* Task description: Rewrite the records starting at the line that contains "Click the X" and ending at the line that contains "click(248, 174)", with "icon" swapped for "symbol". Leave everything else in those lines unchanged.

* Given information:
__________________________________________________

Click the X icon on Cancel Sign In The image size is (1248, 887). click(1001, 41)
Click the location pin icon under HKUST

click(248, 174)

__________________________________________________

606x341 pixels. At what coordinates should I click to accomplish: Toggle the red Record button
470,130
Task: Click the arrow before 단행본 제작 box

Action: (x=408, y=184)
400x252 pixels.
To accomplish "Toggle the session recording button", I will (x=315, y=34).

__________________________________________________

* Exercise solution:
Click the X symbol on Cancel Sign In The image size is (1248, 887). click(1001, 41)
Click the location pin symbol under HKUST

click(248, 174)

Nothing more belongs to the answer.